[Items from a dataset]
============
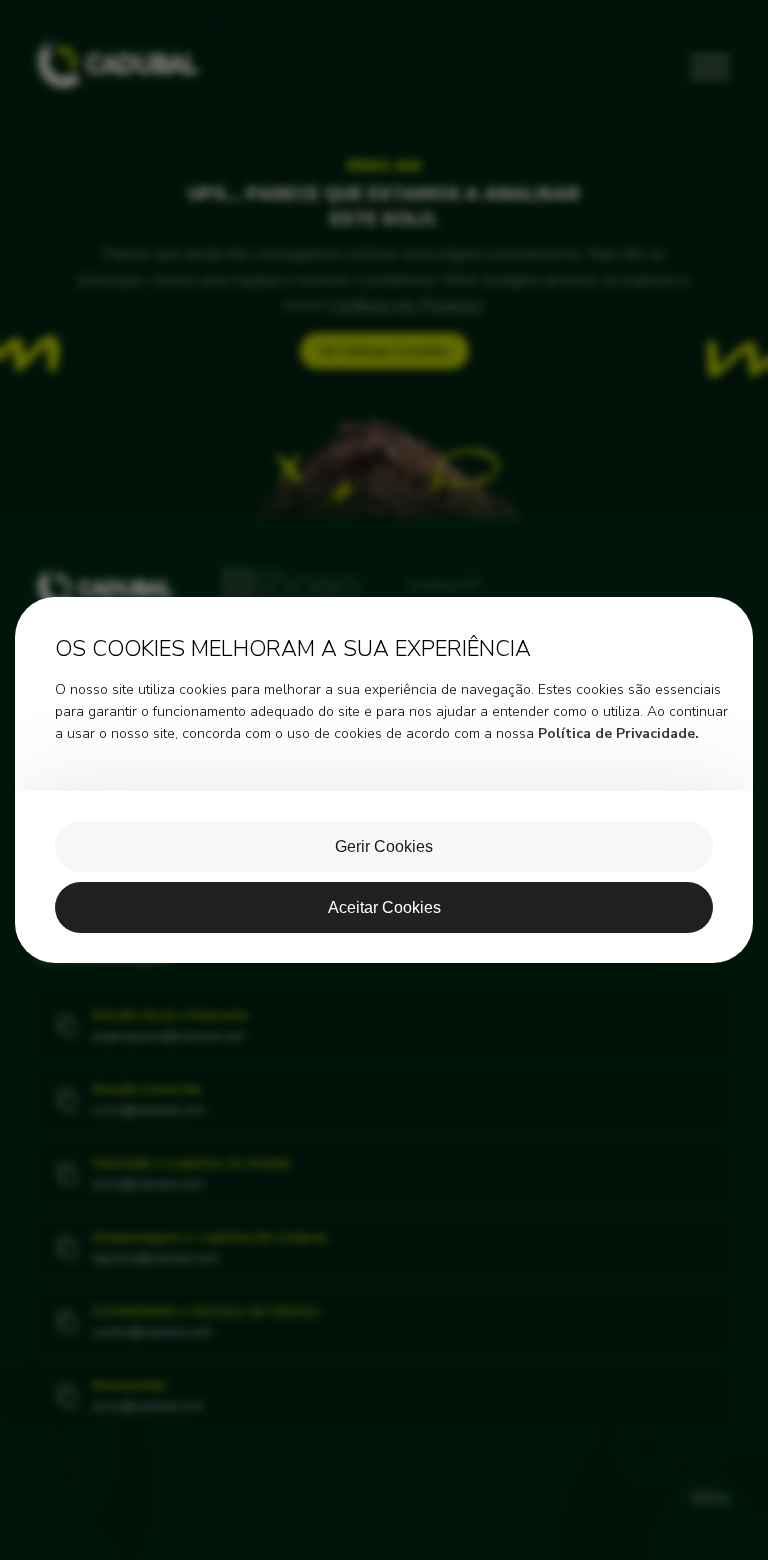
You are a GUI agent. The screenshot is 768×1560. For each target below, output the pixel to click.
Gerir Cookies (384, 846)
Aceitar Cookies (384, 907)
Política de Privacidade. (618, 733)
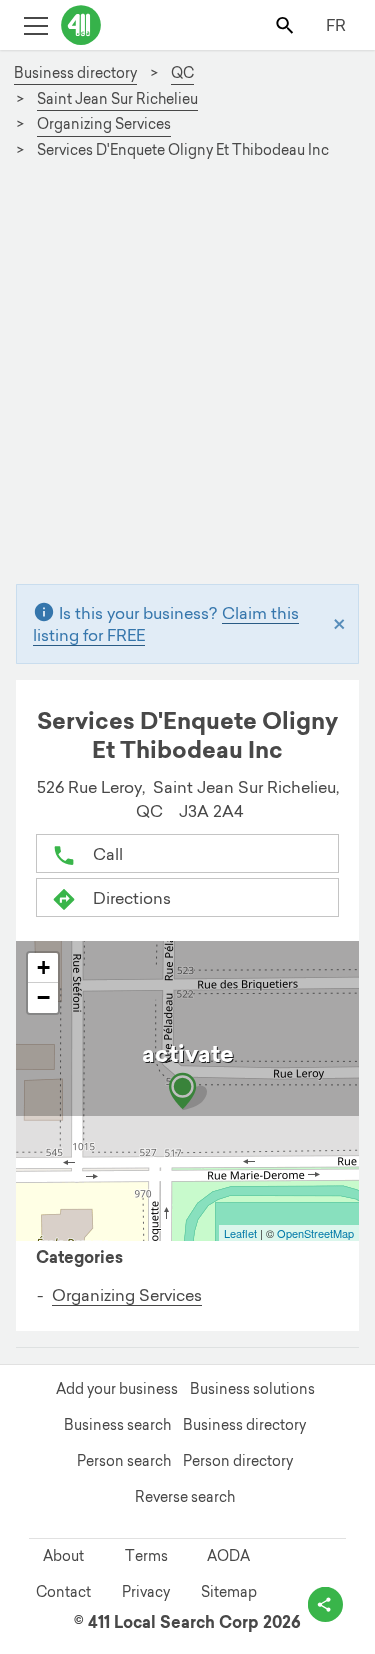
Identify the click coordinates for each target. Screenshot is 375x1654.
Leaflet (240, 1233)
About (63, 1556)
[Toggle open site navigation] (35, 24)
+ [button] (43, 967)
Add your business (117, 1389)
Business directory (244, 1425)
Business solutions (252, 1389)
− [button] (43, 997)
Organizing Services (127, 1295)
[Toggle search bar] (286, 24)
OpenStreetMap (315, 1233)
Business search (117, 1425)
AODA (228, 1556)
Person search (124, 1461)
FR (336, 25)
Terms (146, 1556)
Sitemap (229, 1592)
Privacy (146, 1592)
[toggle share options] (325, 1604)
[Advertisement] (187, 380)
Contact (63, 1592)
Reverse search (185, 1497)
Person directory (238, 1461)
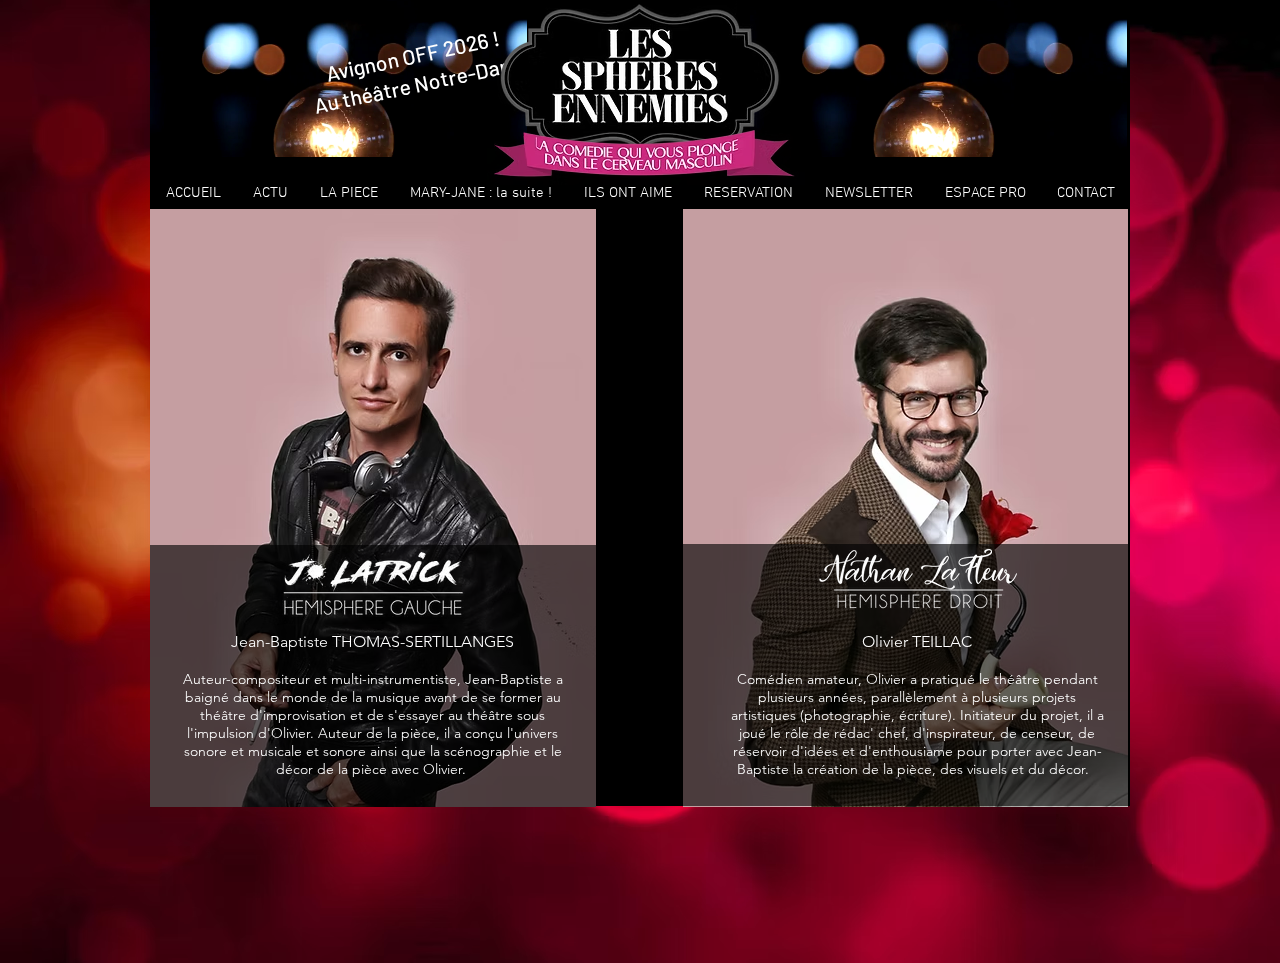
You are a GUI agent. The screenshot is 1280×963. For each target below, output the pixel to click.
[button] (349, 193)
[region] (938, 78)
============
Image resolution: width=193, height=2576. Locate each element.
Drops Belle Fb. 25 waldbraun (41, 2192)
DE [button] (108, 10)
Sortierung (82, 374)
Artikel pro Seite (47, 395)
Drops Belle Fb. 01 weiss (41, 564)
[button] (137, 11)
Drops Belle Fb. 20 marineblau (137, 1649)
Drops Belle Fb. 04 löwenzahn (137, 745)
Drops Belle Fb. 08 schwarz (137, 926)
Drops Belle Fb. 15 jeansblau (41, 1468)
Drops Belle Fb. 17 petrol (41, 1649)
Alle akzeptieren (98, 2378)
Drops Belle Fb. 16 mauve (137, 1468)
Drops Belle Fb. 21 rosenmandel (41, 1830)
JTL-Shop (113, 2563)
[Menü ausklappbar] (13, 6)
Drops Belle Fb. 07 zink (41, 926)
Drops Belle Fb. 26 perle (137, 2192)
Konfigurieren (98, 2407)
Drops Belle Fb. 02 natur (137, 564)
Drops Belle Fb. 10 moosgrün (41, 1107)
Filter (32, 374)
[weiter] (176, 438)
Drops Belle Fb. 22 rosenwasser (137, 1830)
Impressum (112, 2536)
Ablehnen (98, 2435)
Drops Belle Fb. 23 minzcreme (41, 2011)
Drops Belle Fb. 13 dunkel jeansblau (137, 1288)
============
**WORK INSTRUCTIONS:**
Your answer should be the lines above, word for word, from the line with "You are a GUI agent. The screenshot is 768×1560." through the line with "[region] (938, 78)", minus the pictures.

**RESULT FOR THIS TASK:**
You are a GUI agent. The screenshot is 768×1560. For each target below, output the pixel to click.
Gerir Cookies (384, 846)
Aceitar Cookies (384, 907)
Política de Privacidade. (618, 733)
Identify the click coordinates for each target. Screenshot is 375x1654.
Leaflet (240, 1233)
About (63, 1556)
[Toggle open site navigation] (35, 24)
+ [button] (43, 967)
Add your business (117, 1389)
Business directory (244, 1425)
Business solutions (252, 1389)
− [button] (43, 997)
Organizing Services (127, 1295)
[Toggle search bar] (286, 24)
OpenStreetMap (315, 1233)
Business search (117, 1425)
AODA (228, 1556)
Person search (124, 1461)
FR (336, 25)
Terms (146, 1556)
Sitemap (229, 1592)
Privacy (146, 1592)
[toggle share options] (325, 1604)
[Advertisement] (187, 380)
Contact (63, 1592)
Reverse search (185, 1497)
Person directory (238, 1461)
You are a GUI agent. The screenshot is 1280×963. For each target below, output the pixel to click.
[button] (349, 193)
[region] (938, 78)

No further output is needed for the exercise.